Bug 26887

Summary: fence errors with rs785 and kernel 2.6.33
Product: DRI Reporter: Marc Dietrich <marvin24>
Component: DRM/RadeonAssignee: Default DRI bug account <dri-devel>
Status: RESOLVED FIXED QA Contact:
Severity: critical    
Priority: medium CC: marvin24
Version: DRI git   
Hardware: x86-64 (AMD64)   
OS: Linux (All)   
Whiteboard:
i915 platform: i915 features:
Attachments:
Description Flags
full dmesg output
none
backported patch none

Description Marc Dietrich 2010-03-04 07:52:43 UTC
I'm getting fence errors on RS785 (radeon HD 4200) in dmesg and disabled dri with vanilla 2.6.33. Error below and full dmesg attached.

[    6.179288] [drm] Initialized drm 1.1.0 20060810
[    6.647815] [drm] radeon defaulting to kernel modesetting.
[    6.656630] [drm] radeon kernel modesetting enabled.
[    6.665470] radeon 0000:01:05.0: PCI INT A -> GSI 18 (level, low) -> IRQ 18
[    6.674214] radeon 0000:01:05.0: setting latency timer to 64
[    6.675384] [drm] radeon: Initializing kernel modesetting.
[    6.692803] [drm] register mmio base: 0xFE9F0000
[    6.701275] [drm] register mmio size: 65536
[    6.709638] HDA Intel 0000:00:14.2: PCI INT A -> GSI 16 (level, low) -> IRQ 16
[    6.718524] ATOM BIOS: 113
[    6.726772] [drm] Clocks initialized !
[    6.736928] [drm] Detected VRAM RAM=128M, BAR=128M
[    6.737990] [drm] RAM width 32bits DDR
[    6.739095] [TTM] Zone  kernel: Available graphics memory: 2029616 kiB.
[    6.740164] [drm] radeon: 128M of VRAM memory ready
[    6.743646] [drm] radeon: 512M of GTT memory ready.
[    6.744714] [drm] radeon: irq initialized.
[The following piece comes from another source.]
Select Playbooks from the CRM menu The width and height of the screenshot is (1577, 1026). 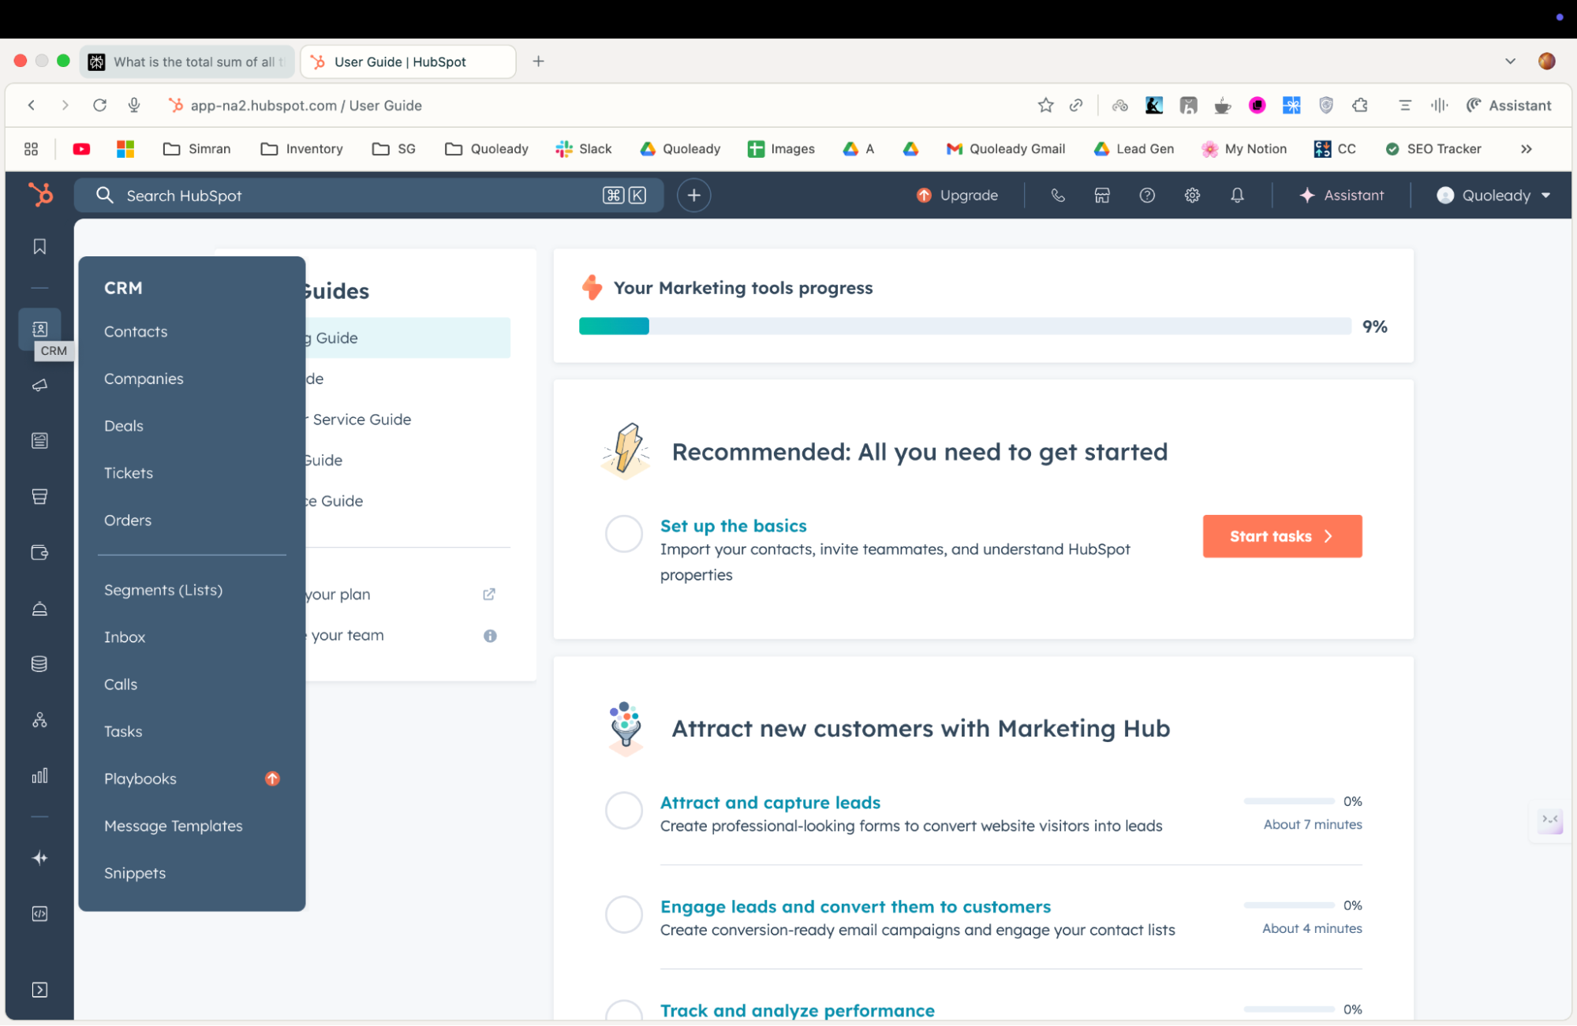(140, 778)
[    6.745728] [drm] GART: num cpu pages 131072, num gpu pages 131072
[    6.747053] [drm] Loading RS780 Microcode
[    6.748054] platform radeon_cp.0: firmware: requesting radeon/RS780_pfp.bin
[    6.767394] hda-codec: No codec parser is available
[    6.788131]   alloc irq_desc for 20 on node 0
[    6.788133]   alloc kstat_irqs on node 0
[    6.788139] EMU10K1_Audigy 0000:03:05.0: PCI INT A -> GSI 20 (level, low) -> IRQ 20
[    6.880352] platform radeon_cp.0: firmware: requesting radeon/RS780_me.bin
[    6.964294] platform radeon_cp.0: firmware: requesting radeon/R600_rlc.bin
[    7.059944] [drm] ring test succeeded in 1 usecs
[    7.061030] [drm] radeon: ib pool ready.
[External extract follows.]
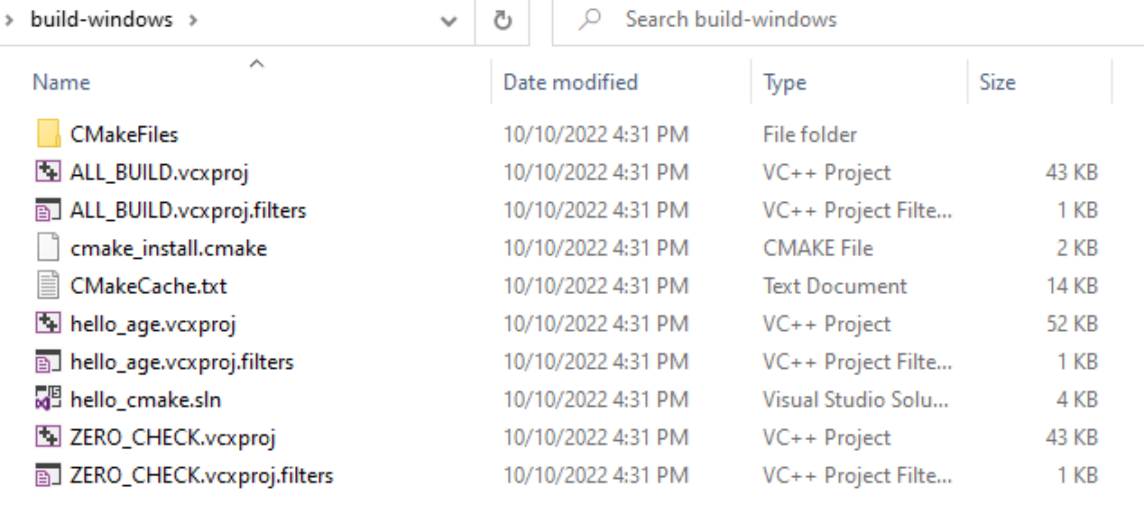Click the search magnifier icon
Viewport: 1144px width, 505px height.
pos(589,20)
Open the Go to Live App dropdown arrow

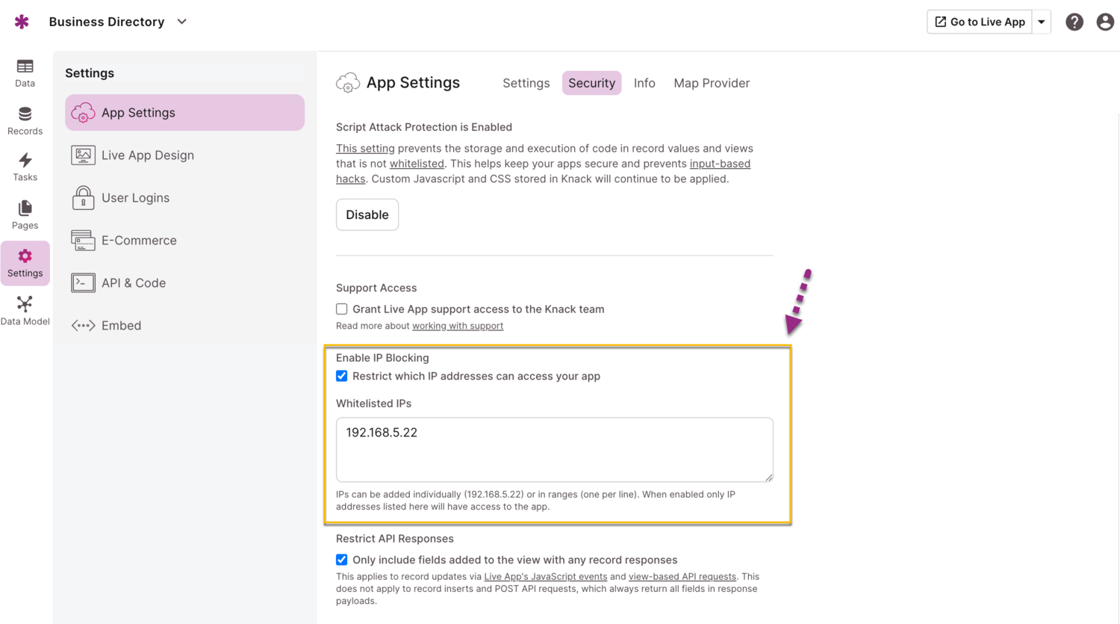click(x=1042, y=22)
[    9.582117] [drm:radeon_fence_wait] *ERROR* fence(ffff88011e2403c0:0x00000001) 510ms timeout going to reset GPU
[    9.583167] radeon 0000:01:05.0: GPU softreset 
[    9.584211] radeon 0000:01:05.0:   R_008010_GRBM_STATUS=0xA0003030
[    9.585249] radeon 0000:01:05.0:   R_008014_GRBM_STATUS2=0x00000003
[    9.586278] radeon 0000:01:05.0:   R_000E50_SRBM_STATUS=0x20002040
[    9.792461] radeon 0000:01:05.0: Wait for MC idle timedout !
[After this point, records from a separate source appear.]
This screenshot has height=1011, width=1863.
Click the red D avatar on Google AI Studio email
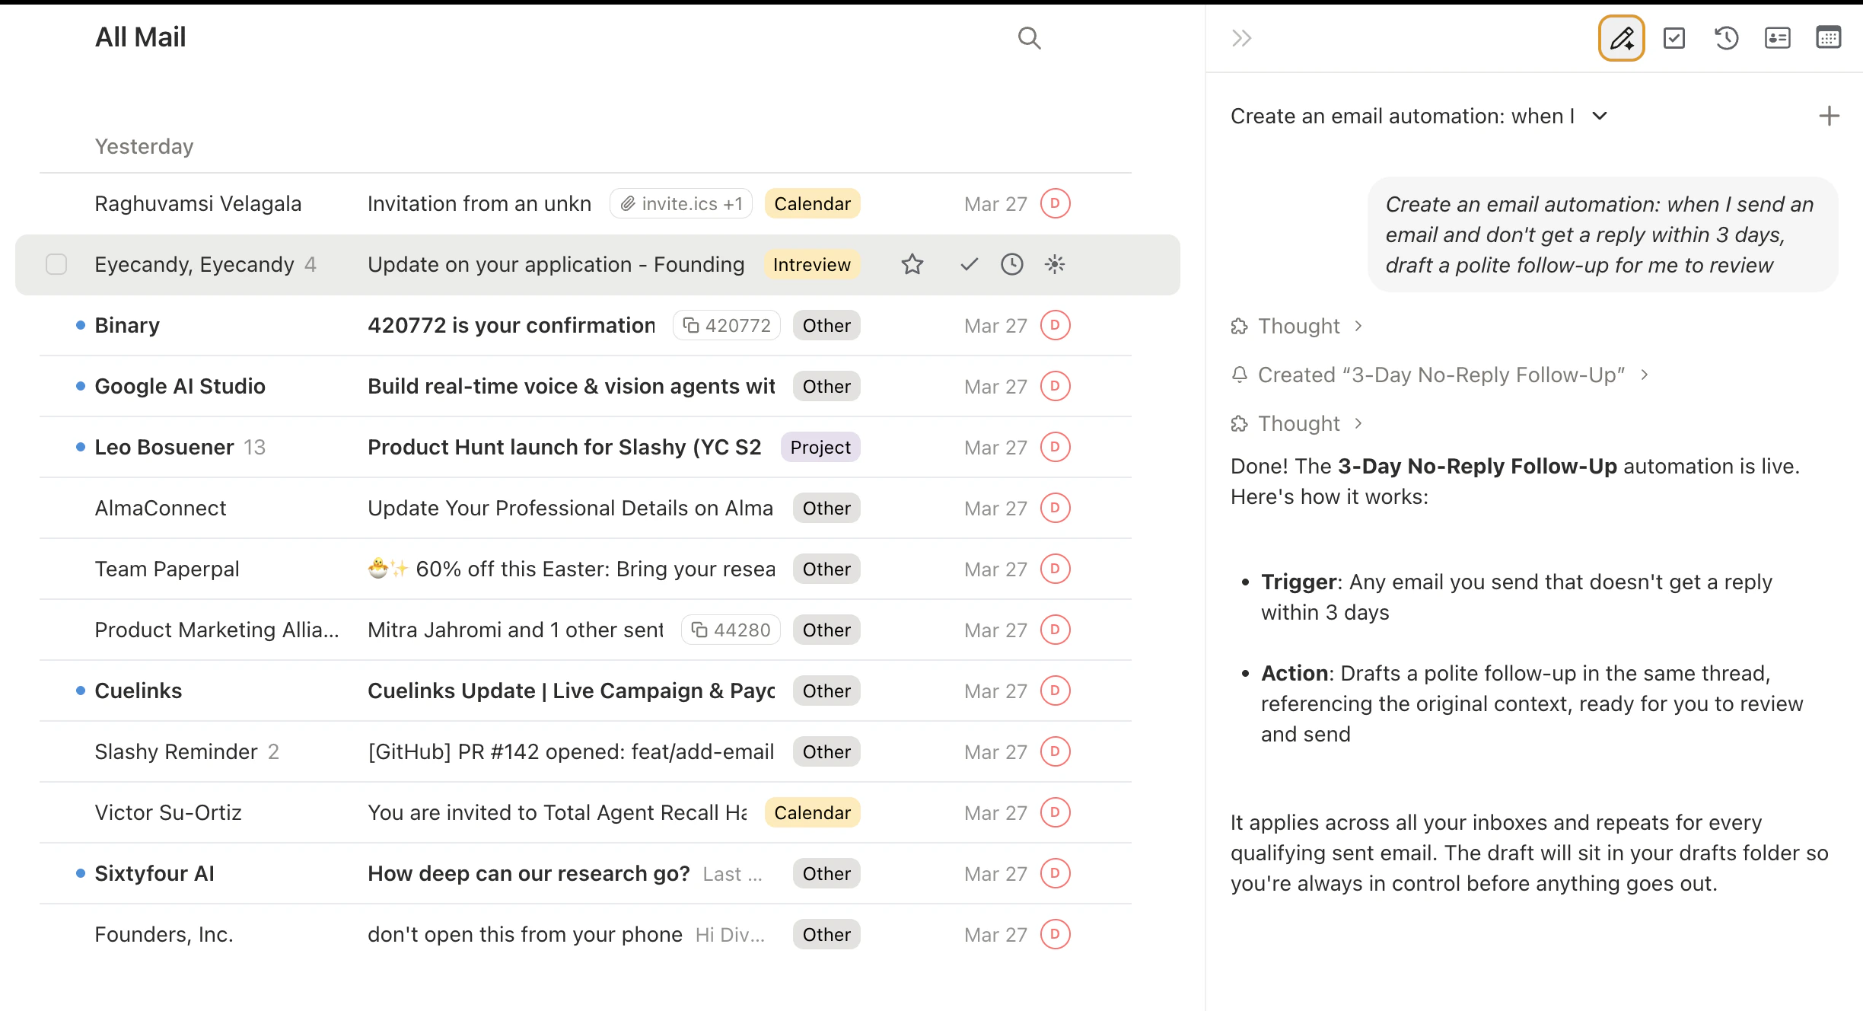1055,386
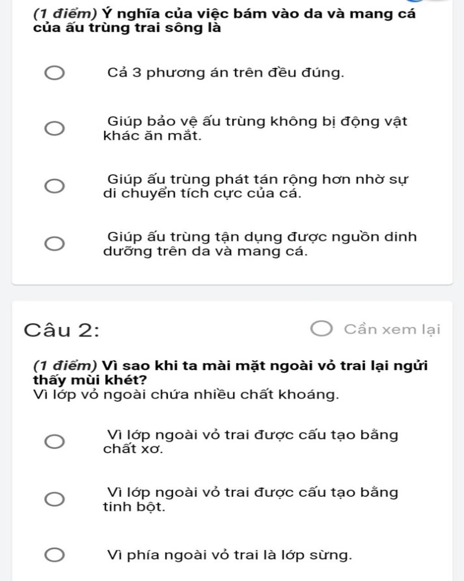Click the question text 'ngửi thấy mùi khét?'

pos(230,373)
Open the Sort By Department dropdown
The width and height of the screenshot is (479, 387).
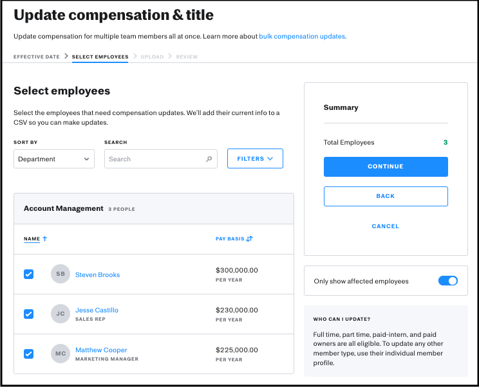[x=54, y=159]
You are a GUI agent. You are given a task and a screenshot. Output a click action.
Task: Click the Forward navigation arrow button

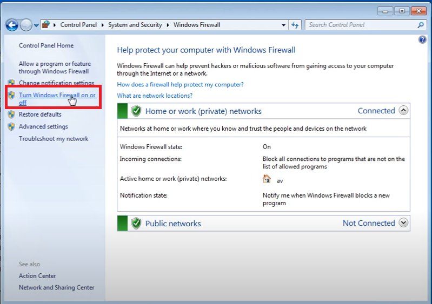(26, 25)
[    9.793472] radeon 0000:01:05.0:   R_008020_GRBM_SOFT_RESET=0x00007FEE
[    9.794533] radeon 0000:01:05.0: R_008020_GRBM_SOFT_RESET=0x00000001
[    9.795584] radeon 0000:01:05.0:   R_000E60_SRBM_SOFT_RESET=0x00000C02
[    9.796726] radeon 0000:01:05.0:   R_008010_GRBM_STATUS=0x00003030
[    9.797704] radeon 0000:01:05.0:   R_008014_GRBM_STATUS2=0x00000003
[    9.798674] radeon 0000:01:05.0:   R_000E50_SRBM_STATUS=0x20000040
[    9.801112] [drm:radeon_fence_wait] *ERROR* fence(ffff88011e2403c0:0x00000001) 739ms timeout
[    9.802083] [drm:radeon_fence_wait] *ERROR* last signaled fence(0x00000001)
[   10.008268] [drm:r600_ib_test] *ERROR* radeon: ib test failed (sracth(0x8504)=0xCAFEDEAD)
[   10.009301] radeon 0000:01:05.0: IB test failed (-22).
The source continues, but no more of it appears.